町長:『究極的には、自治体も残らないと思います。住民が減り続ける中、役場職員に従来通り給与を払っていくわけにはいかないし、経費節減で職員を減らし続ければ、やがて組織は成り立たなくなる。もちろん可能な限り存続への努力を続けるべきですが、おのずと限界は来ます。市町村合併や行政機能の移譲など「自治体じまい」をしたたかに準備する時期に来ているかもしれません。』
(中略)
町長:『現実には、市町村単独では維持できない業務が複数出てきています。喜茂別町をはじめ小規模自治体では、建設・土木関係の技術職員の確保が極めて厳しく、関連業務の一部は外部団体などに委託しています。周辺自治体との人材共共有や専門機関への委託を進めていくべきでしょう。』
教授:『自治体側から、そうした積極的な提案がないのが不思議です。負担が重く、なくしてほしい業務を道内の小規模自治体に尋ねたところ、「現状のままで良い」が最も多かったという調査結果もあります。』
町長:『道内地方ではいまだに、一つの自治体が全てのサービスを担う「完結型の成果」を求める傾向が強いからでしょう。「自分の代では現状を維持したい」と考える首長は多い。行政の機能やサービスなどを「なくしたい」と訴えたら選挙に負けてしまう恐れもあります。首長や議会議員の選挙の弊害ともいえます。』
教授:『地方自治体が長期的な視野に立って自治体じまいの検討に踏み込む場合、一番の課題は、住民に最低限提供するべき行政サービスの内容の選定です。
地域の限界を見据え、自治体が住民の同意を得ながらボトムアップで議論できるかが問われます。それが進まなければ、いよいよ国からトップダウンで指示が下りてくる可能性があります。今後5~10年は、こうした国と地方のせめぎ合いが続くと思われます。』
この記事を読んで、次のように思った。首長や議員は“ことなかれ主義”で、大局的に物事を考えずに自分の保身ばかりを考えている場合が多く、日本の国は少しも良くなっていない。日本は借金大国であるから、まずは“隗より始めよ”で、大切なことは着眼大局であると思っている。

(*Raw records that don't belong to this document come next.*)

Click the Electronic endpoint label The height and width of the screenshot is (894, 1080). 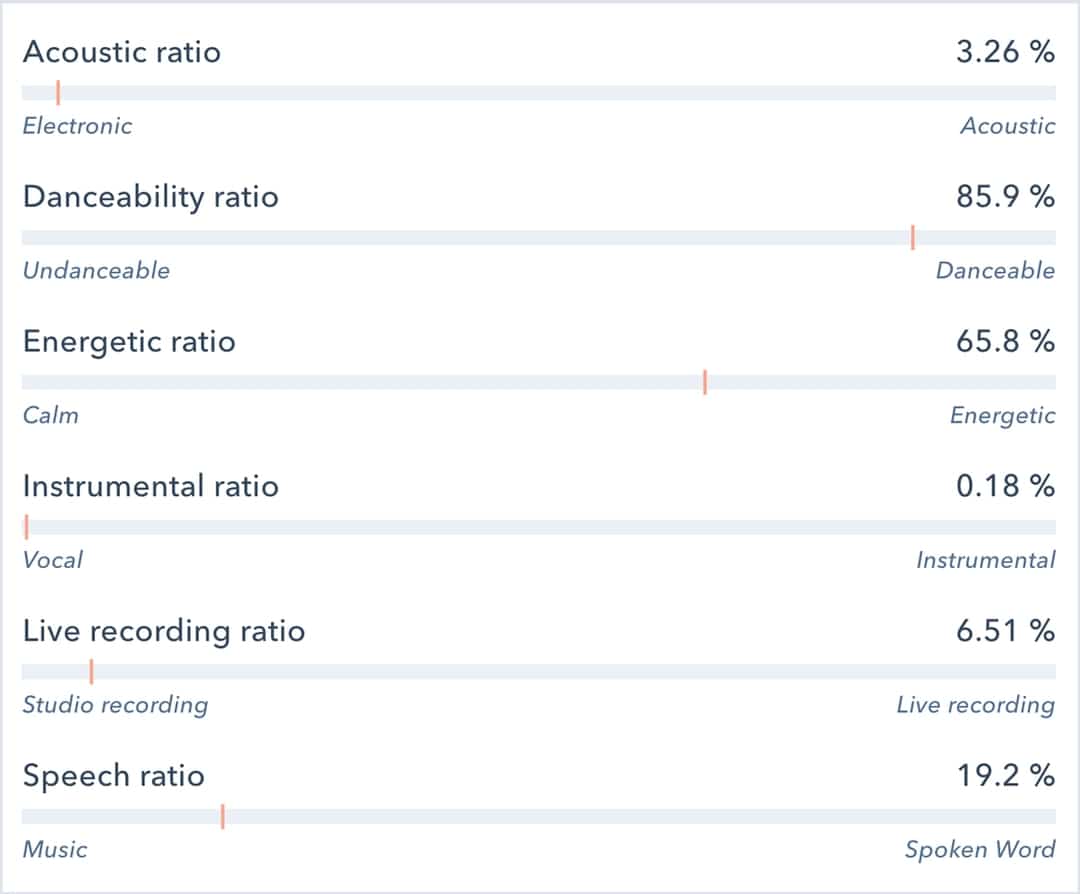click(77, 126)
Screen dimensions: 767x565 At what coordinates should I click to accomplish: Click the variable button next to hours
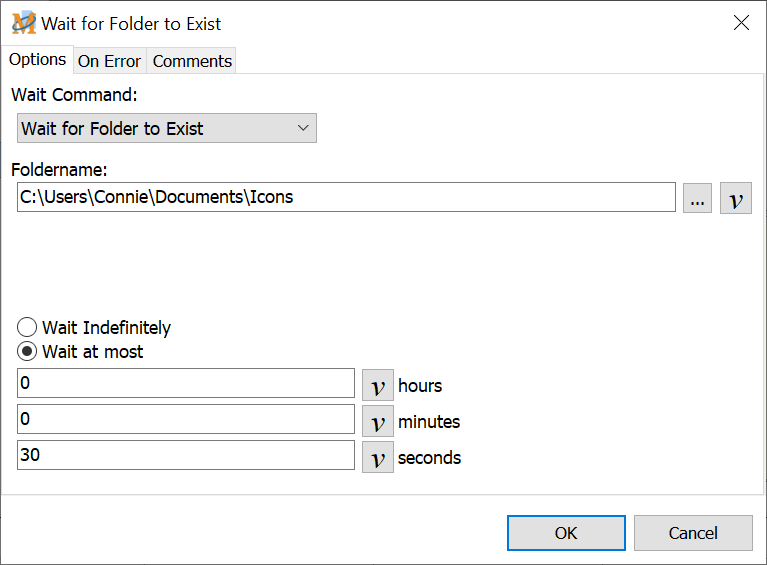(377, 385)
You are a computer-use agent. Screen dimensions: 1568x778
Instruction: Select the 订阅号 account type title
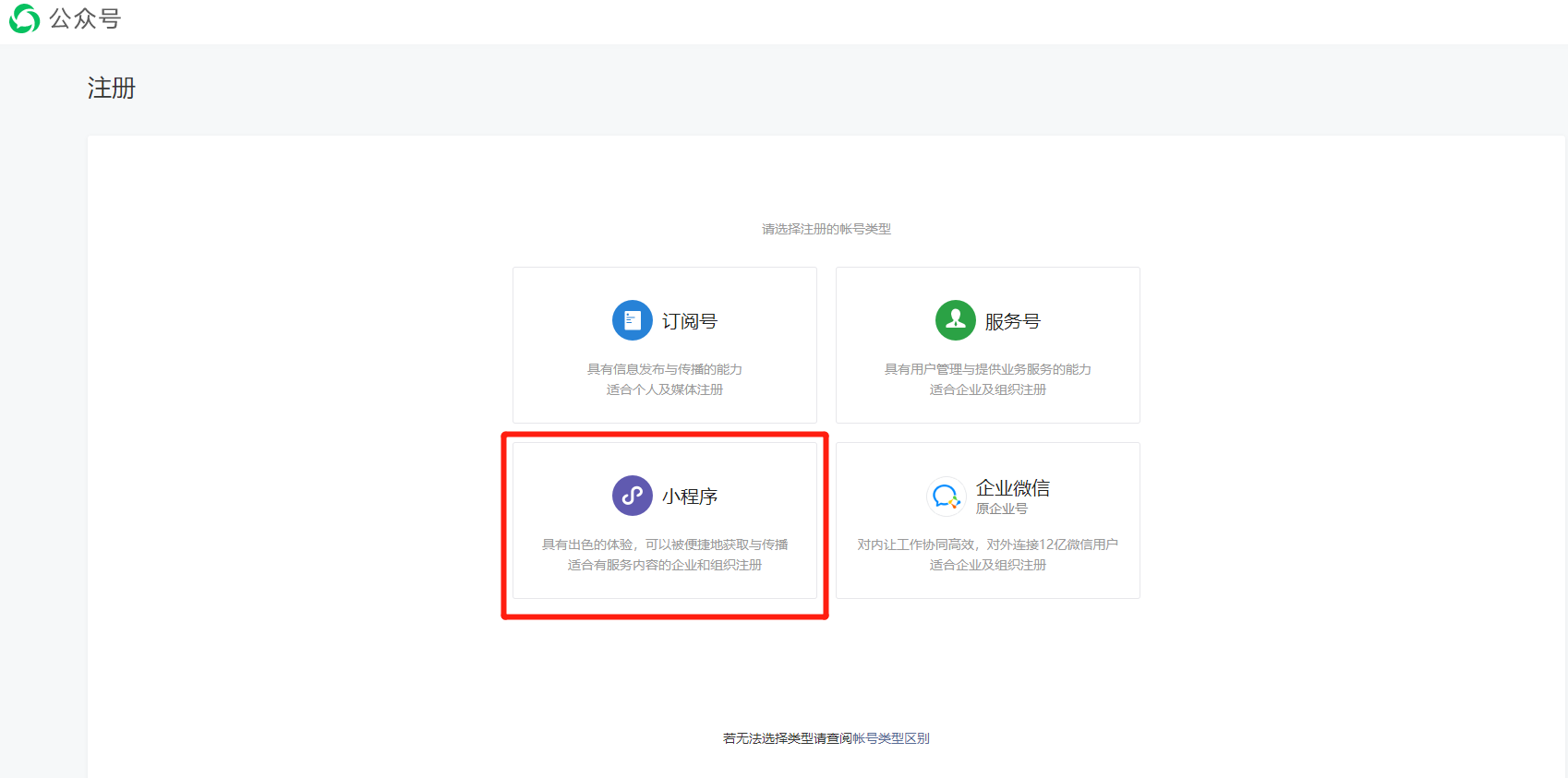click(689, 321)
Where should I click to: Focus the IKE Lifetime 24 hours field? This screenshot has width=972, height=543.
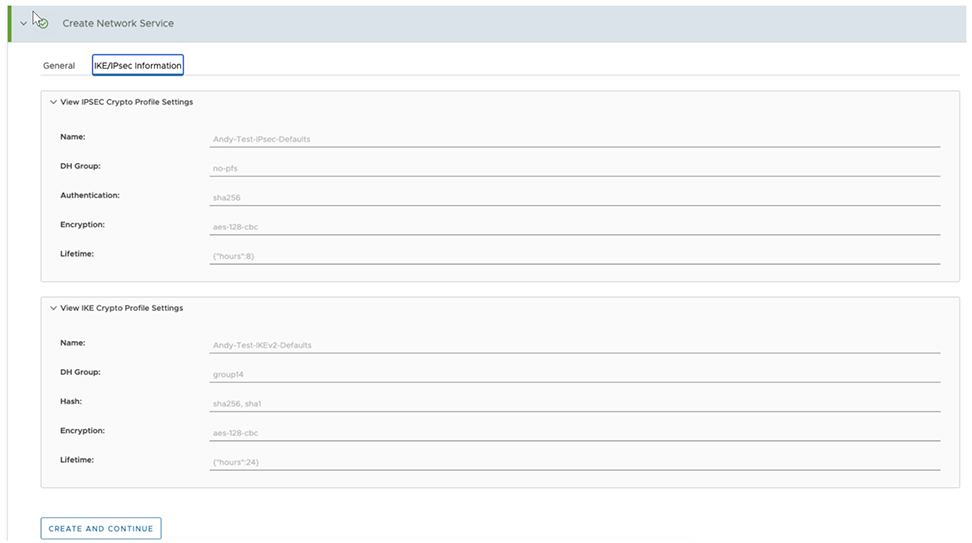(x=574, y=461)
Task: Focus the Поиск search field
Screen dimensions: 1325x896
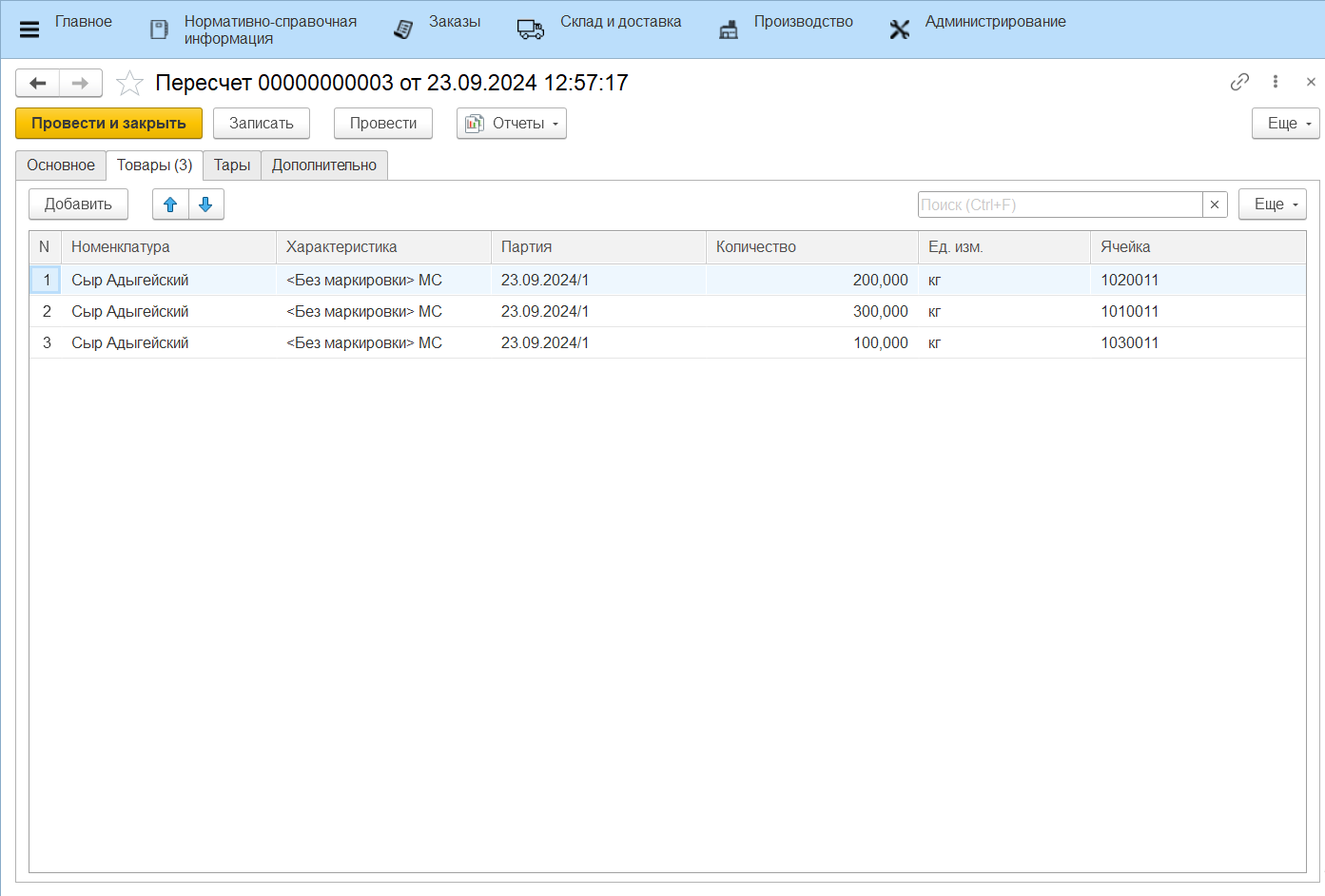Action: point(1059,205)
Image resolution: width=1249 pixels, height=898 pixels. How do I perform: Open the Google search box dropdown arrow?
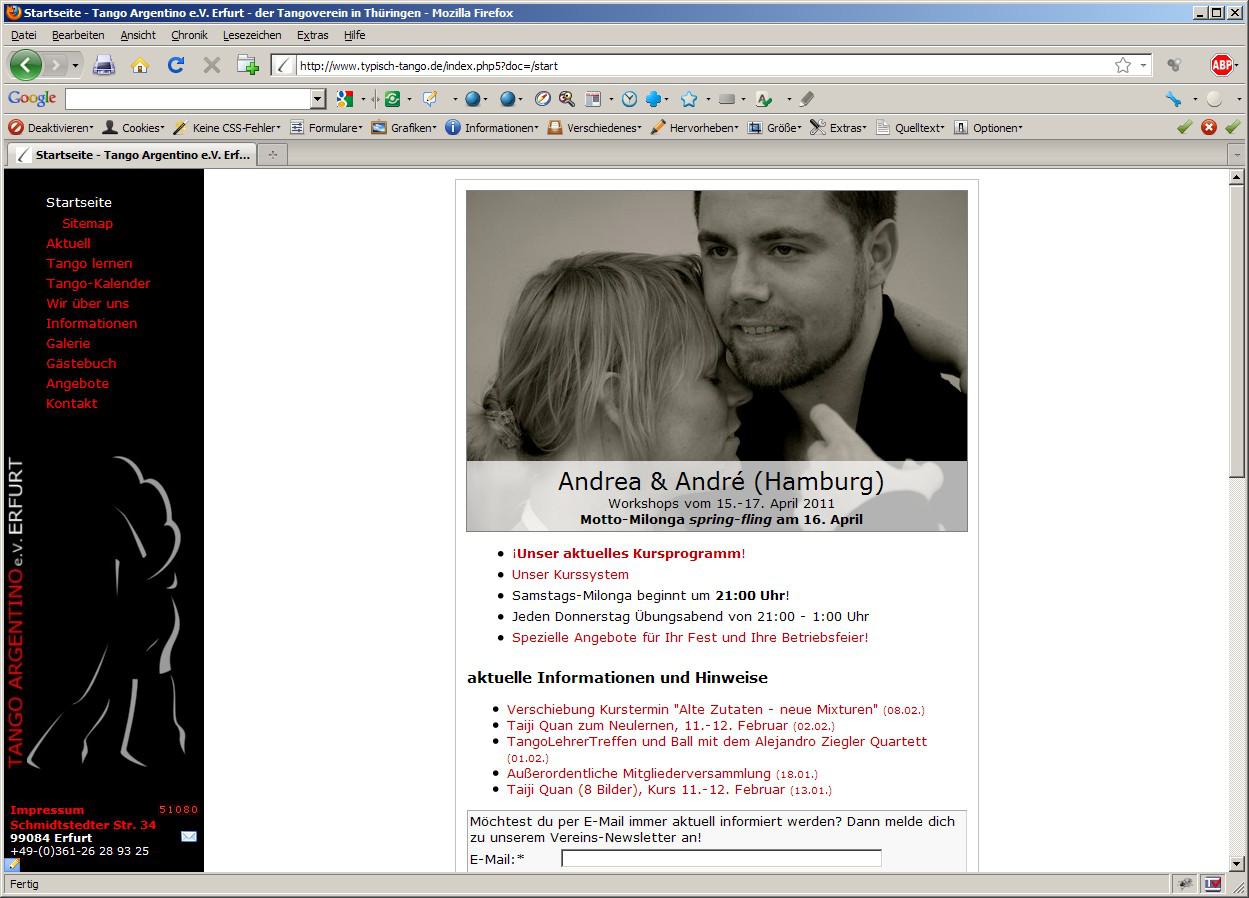click(318, 99)
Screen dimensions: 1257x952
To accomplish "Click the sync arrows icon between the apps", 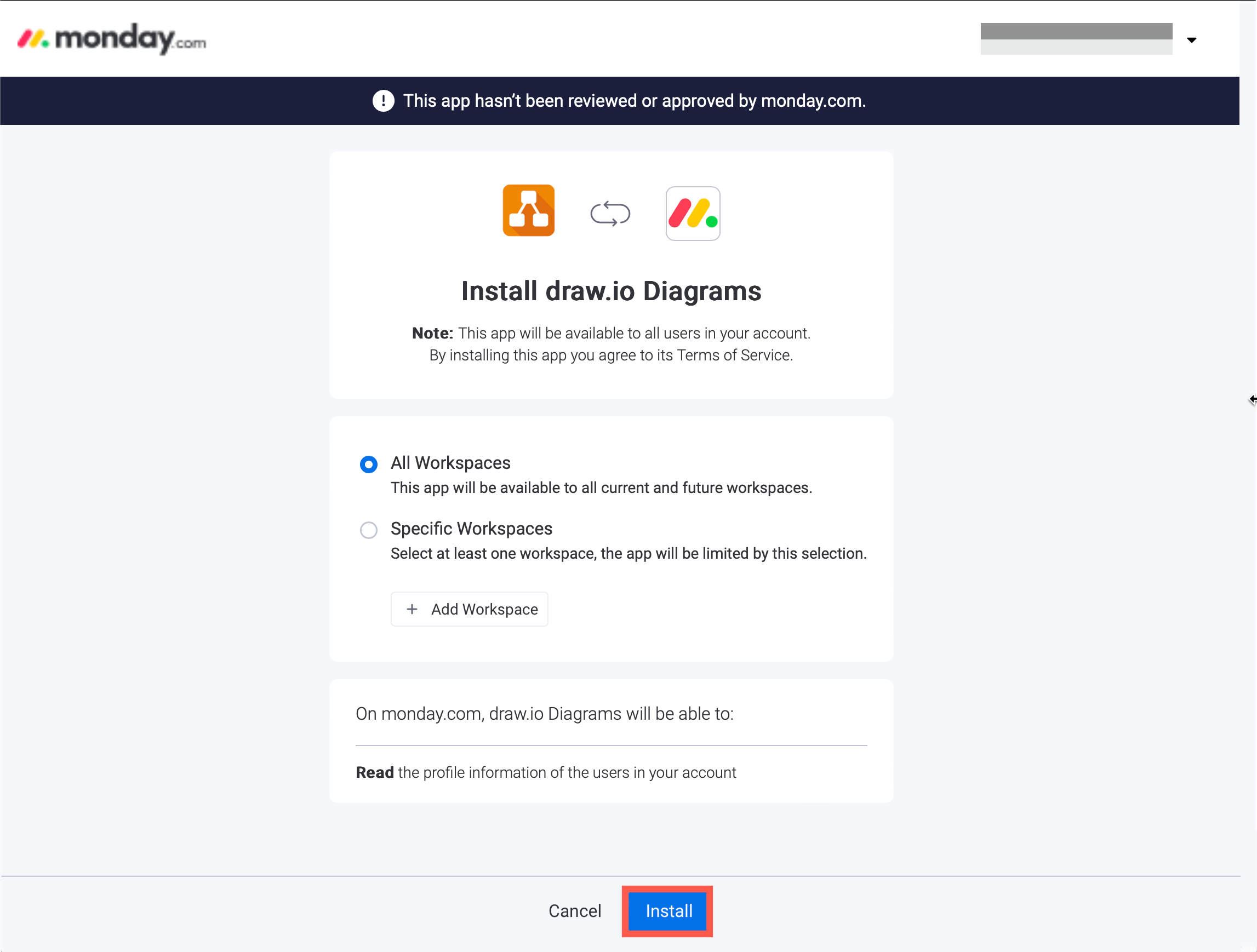I will (x=610, y=214).
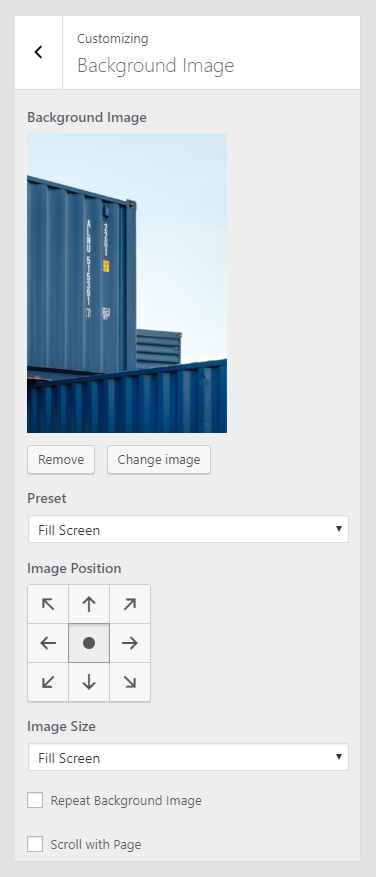Toggle Scroll with Page checkbox
376x877 pixels.
(35, 844)

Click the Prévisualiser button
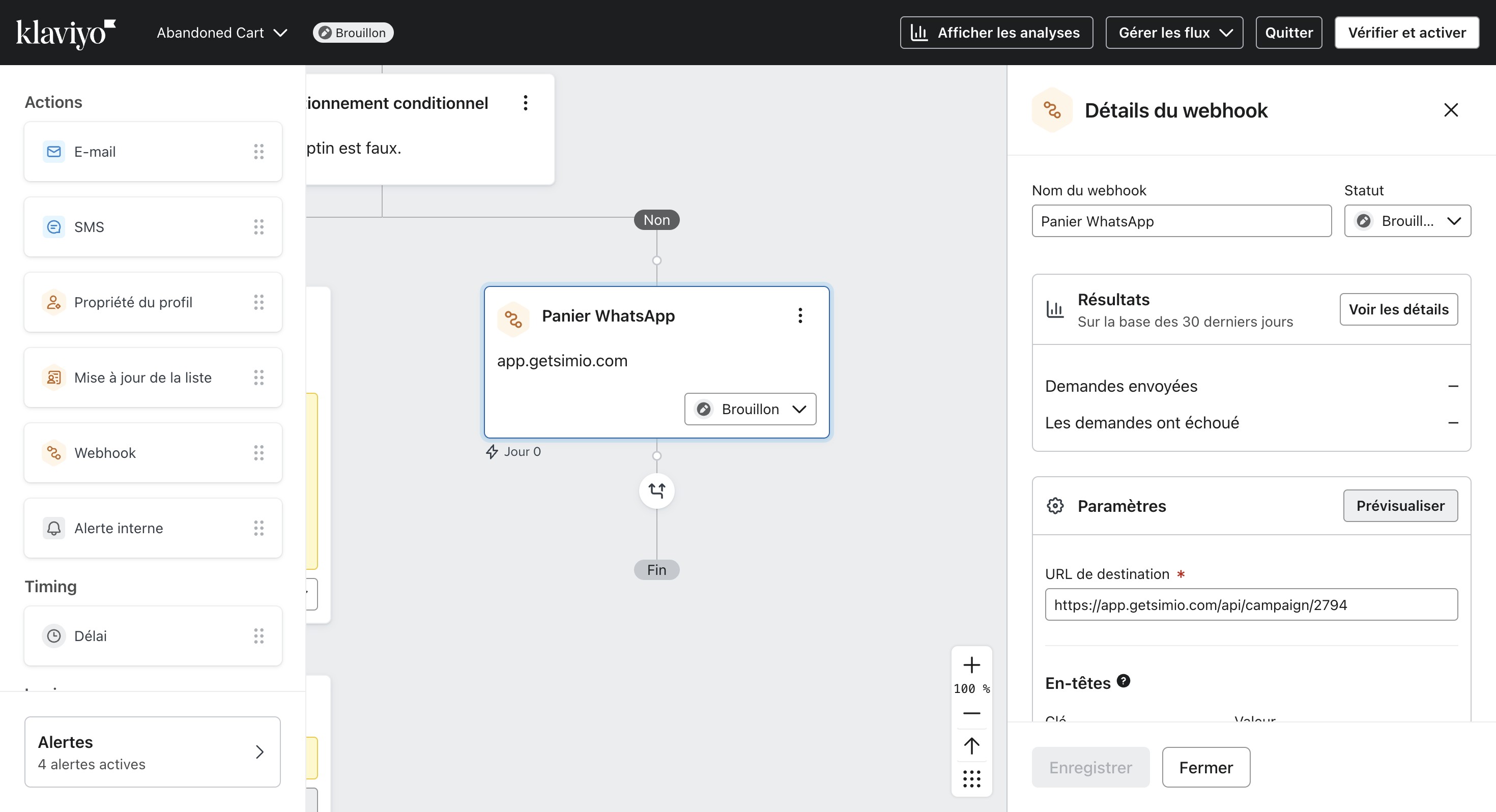point(1400,505)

人口減少のことであるが、国土交通省の予想では、日本の人口は2008年をピークに減っており、2050年には約1億人にまで減少する見込みで、その結果、高齢化率は約27%から約38%へ上昇していくと予測している。また、高齢人口のピークは2042年(3,935万人)で、2042年以降も高齢化率は上昇を続けると見込んでいる。
将来の人口減少を踏まえて行政は、いかにしてこれからの地方自治体をソフトランディングさせていくかだと思っている。そのためには行政が、地域住民の声を計画に織り込んでいくことが大切で、住民はその声を選挙にも反映させていくのが妥当だろう。
ただ、国政選挙の投票率で示されるとおり、投票率は低下している。その理由は、①選挙に無関心 ②平和ボケ だと思っているが、これではいけないので、これからは建前ではなく、本音で議論していかなければ問題解決にはならない。総論には賛成で各論には反対では、事は何も運んでいかないのである。
3年前、鈴木直道北海道知事(当時、夕張市長)の講演を聞いてきたが、夕張市民の中にはJR夕張支線の廃止に反対していた利用者がいたそうであるが、少ない乗客のために採算が合わず夕張支線を維持出来ないのである。JRに限らずこれからの公共投資は、国にお金がないから投資効果を考えてから実施してもらいたい。
十勝の話題になるが、日本の7番目の岐阜県と同じ面積を有する十勝に、約300億円を投じてゴミ処理場の建設が進められようとしている。東京都の人口1千3百万人を考慮すれば、実に1兆3,000億円にもなる大プロジェクトで、しかも地球温暖化を招くゴミを燃やす焼却炉が検討されているらしい。この施設にも、投資効果をよく考えてから実施してもらいたいと思っている。